もっとパイオニア
漫画やアニメは受け手のエゴをもっと考えるべきとかなんとか。
少なくとも商業ベースのアニメに関しては、いまどき送り手のエゴだけで作ってる作品のほうが少ない気がするけどなあ。毎期とにかく萌えアニメが投入されるのも、ラノベでも何でもいいから他メディアの人気作を引っぱってきてアニメ化しちゃうのも、その現れでしょ。実際にそれらの作品の中から手堅く売り上げの出る作品も生まれてきてるし。
むしろ問題にすべきは、市場の新規開拓に対して消極的なことじゃないかと。つまり今の売り方は、受け手のエゴを狙うにしても、顕在化してるエゴ=既存の購買層に対してだけ発信しようとしてるってこと。確かにいまアニメDVDを買ってくれるような層は萌えアニメ好きの奴か原作の熱心なファンくらいだろうけど、送り手の大部分がそこを狙ってひしめきあっているような状況では、まさに小さなパイの奪い合い。レッドオーシャン。
このままでは市場規模を維持するのがせいぜいで、もし市場規模を大きくしたいのならば、いま漫画やアニメに興味の無い人たちに対してどうやって漫画やアニメを売りつけるのかを考えなきゃいけない。潜在的なエゴを見抜いてそこに訴求していくことが必要になるわけです。例えば、都内に住む20代OLに買ってもらえるアニメというものが作れるかどうか、地方で専業農家やってる50代のオッサンに買ってもらえるアニメというものが作れるかどうか、ということを模索していかなきゃいけない。
これはそんな容易なことじゃありません。そもそもアニメ製作には非常に大きな予算が必要になるので、新規開拓を企図して1作品製作するだけでもかなりの冒険になってしまう。
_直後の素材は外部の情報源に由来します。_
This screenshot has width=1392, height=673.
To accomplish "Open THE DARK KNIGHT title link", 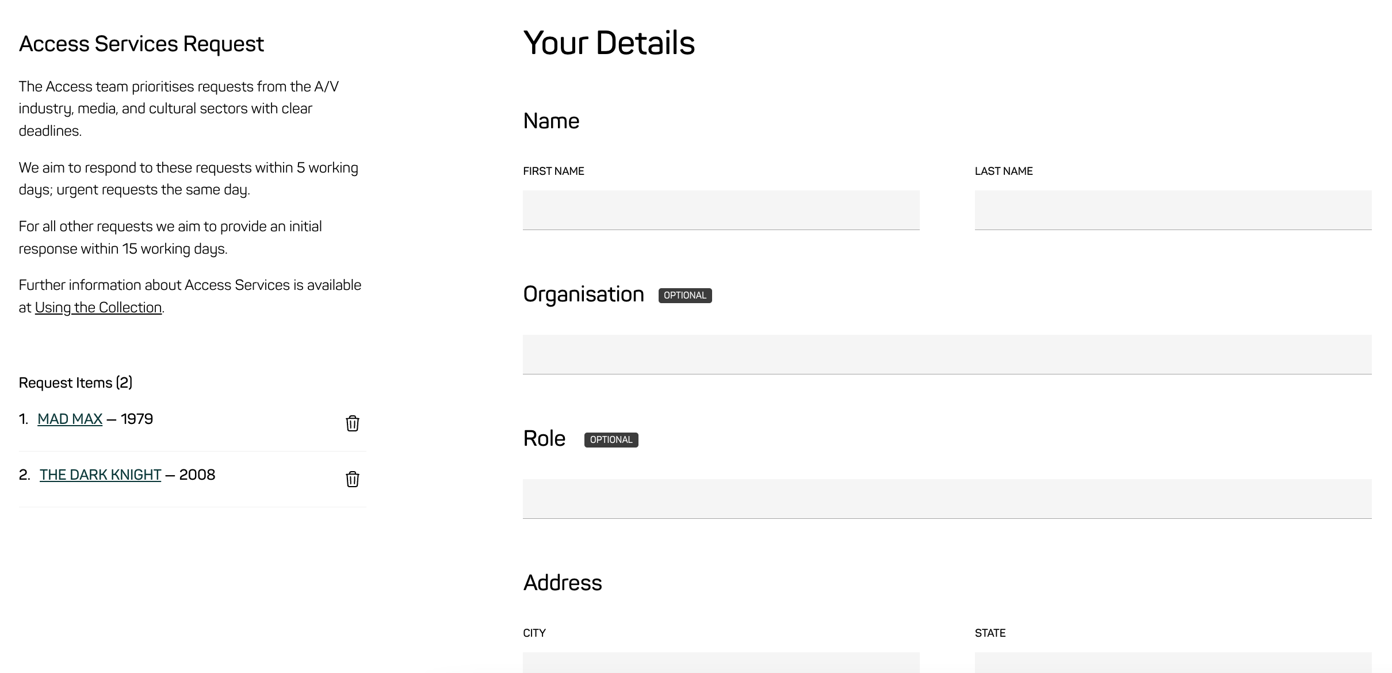I will (x=100, y=475).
まあ容易じゃないからこそ誰もやりたがらず、今のような状況になってるわけですけれども。
で、どうするのか、政府でどんな支援策ができるのかって話になる。これまた難しいわけだけど、例えば、テレビCM製作においてアニメ会社に映像製作を発注する場合にその制作費の一部を政府が補助する、みたいなのとか。これだと(広告代理店にはインセンティブが発生するから)アニメ表現を用いたテレビCMが増えて、短期的にはアニメ会社の収入が増えるし、中期的にはアニメ会社は様々な視聴者層に対する訴求のノウハウを(広告業務を通じて)蓄積することができるし、長期的にはアニメに興味の無い層にもアニメの視聴時間が増えるためアニメがより一般的になり、またアニメ会社が蓄積したノウハウを活かしたアニメ作品を製作して、アニメの購買層が広がることが期待できる。
これはまあ机上の論としても、何にせよ、既存の業態にただお金を落とすような支援ではなく、新しい市場を開拓していくようなものにこそお金を投入するような支援策でなければ意味は無いでしょう。
まあ公的支援ばっかをあてにしてもしょうがないので、異業種に向けて積極的にアニメ製作受託業務を売り込んだりしていくようなアニメ製作会社が出てきて欲しいものですが。